**Supplied entries:**
BEGIN
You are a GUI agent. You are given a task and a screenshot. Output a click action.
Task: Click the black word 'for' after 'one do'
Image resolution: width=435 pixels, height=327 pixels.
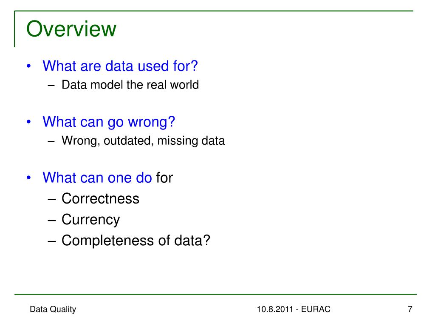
END
BEGIN
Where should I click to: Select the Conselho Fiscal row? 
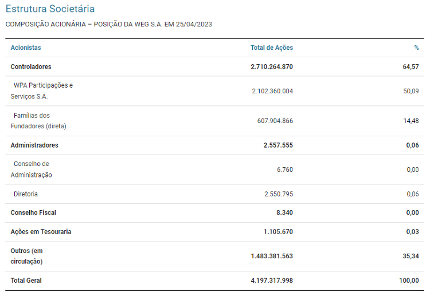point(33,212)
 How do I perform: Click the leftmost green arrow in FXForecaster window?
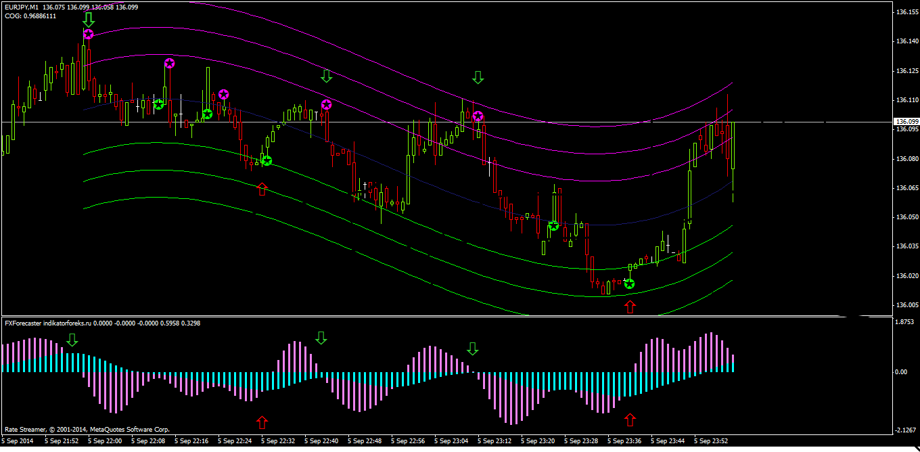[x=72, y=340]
END
Scale the rows between the lines holding "How do I perform: Click" and "[x=72, y=340]", inclusive: write those lines out again, requests included, with every coordinate in the answers multiplied by 0.35 and rounded to whole numbers, halves up. Give only those lines, and leave the pictures out.

**Response below:**
 How do I perform: Click the leftmost green arrow in FXForecaster window?
[x=25, y=119]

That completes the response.